[Opening DOCUMENT PASSAGE section]

I’m not sure who gets the bigger screw job here: viewers, who are being lied to, but who may or may not care; airline pilots, whose profession is unrealistically portrayed; or nervous flyers, whose fears this movie will only compound.

The entire piece gets into specifics.

It's not a skills gap; it's a wage gap

Via Krugman, economist Adam Davidson explains why businesses can't find the right people:

And yet, even as classes like Goldenberg’s are filled to capacity all over America, hundreds of thousands of U.S. factories are starving for skilled workers. Throughout the campaign, President Obama lamented the so-called skills gap and referenced a study claiming that nearly 80 percent of manufacturers have jobs they can’t fill. Mitt Romney made similar claims. The National Association of Manufacturers estimates that there are roughly 600,000 jobs available for whoever has the right set of advanced skills.

Eric Isbister, the C.E.O. of GenMet, a metal-fabricating manufacturer outside Milwaukee, told me that he would hire as many skilled workers as show up at his door. Last year, he received 1,051 applications and found only 25 people who were qualified. He hired all of them, but soon had to fire 15. Part of Isbister’s pickiness, he says, comes from an avoidance of workers with experience in a “union-type job.” Isbister, after all, doesn’t abide by strict work rules and $30-an-hour salaries. At GenMet, the starting pay is $10 an hour. Those with an associate degree can make $15, which can rise to $18 an hour after several years of good performance. From what I understand, a new shift manager at a nearby McDonald’s can earn around $14 an hour.

The secret behind this skills gap is that it’s not a skills gap at all. I spoke to several other factory managers who also confessed that they had a hard time recruiting in-demand workers for $10-an-hour jobs.

Krugman summarizes:

Almost always, it turns out that what said business person really wants is highly (and expensively) educated workers at a manual-labor wage. No wonder they come up short.

[T]his dovetails perfectly with one of the key arguments against the claim that much of our unemployment is “structural”, due to a mismatch between skills and labor demand. If that were true, you should see soaring wages for those workers who do have the right skills; in fact, with rare exceptions you don’t.

[Closing DOCUMENT PASSAGE section]
[Opening LISTED RECORDS section]

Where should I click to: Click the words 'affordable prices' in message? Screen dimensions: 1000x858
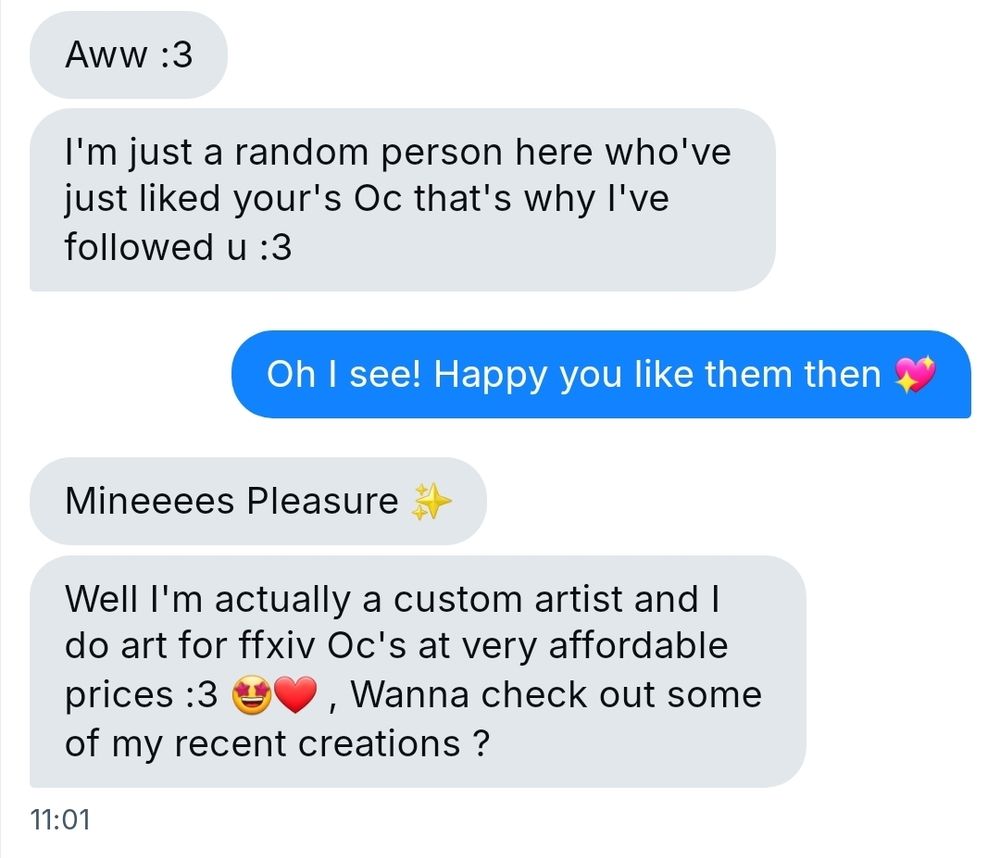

[Closing LISTED RECORDS section]
[Opening LISTED RECORDS section]

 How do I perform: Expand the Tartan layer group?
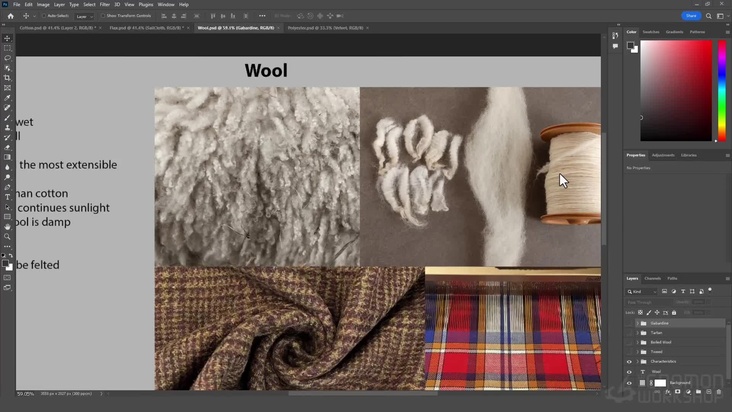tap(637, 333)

[Closing LISTED RECORDS section]
[Opening LISTED RECORDS section]

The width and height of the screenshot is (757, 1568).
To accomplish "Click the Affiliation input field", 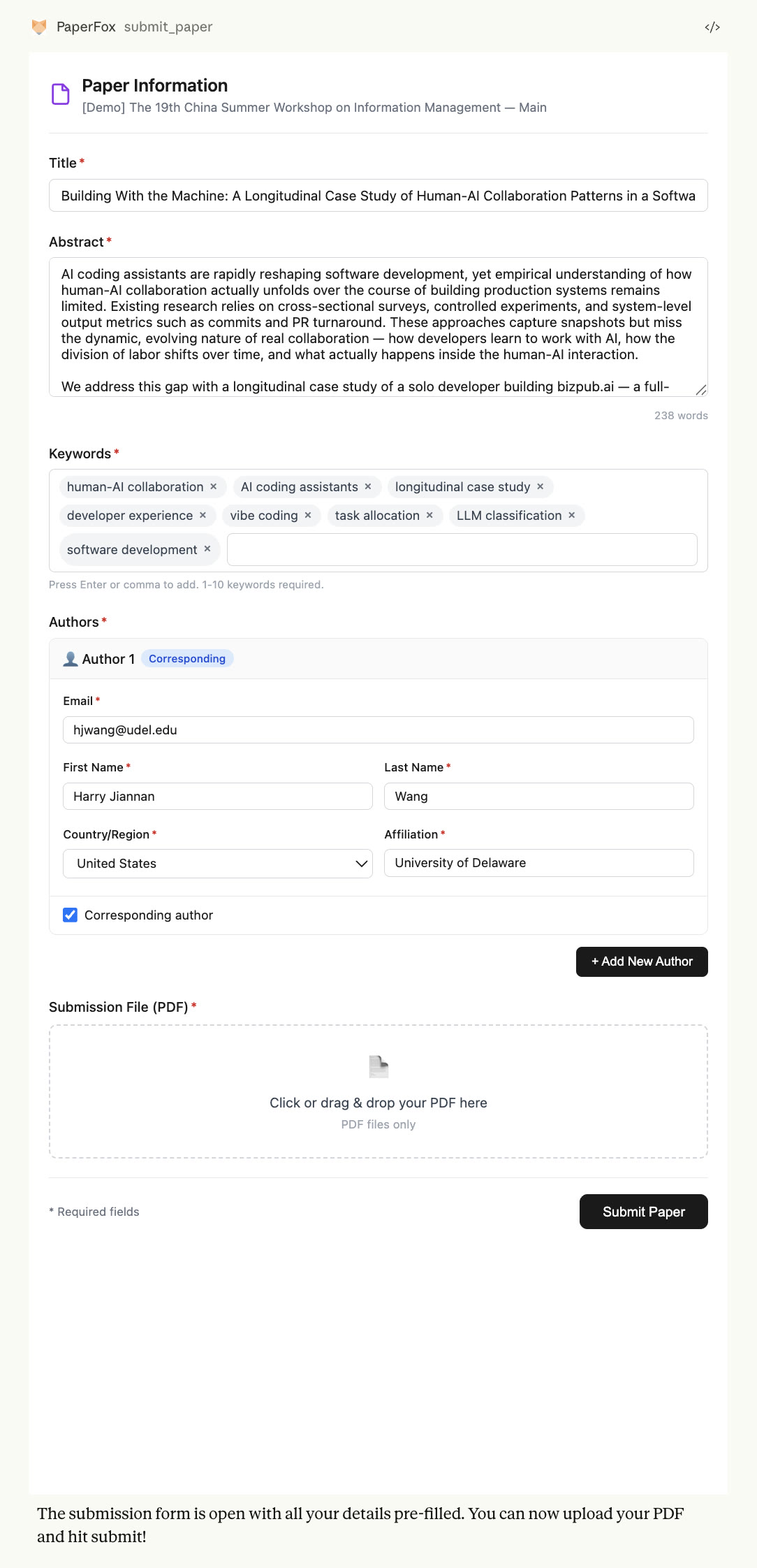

[Closing LISTED RECORDS section]

- EXERCISE DESCRIPTION
According to the skills-gap passage, what is the starting pay at GenMet? The items are drawn from a source unrelated to the skills-gap passage.

- ANSWER TO THE PROBLEM
$10 an hour.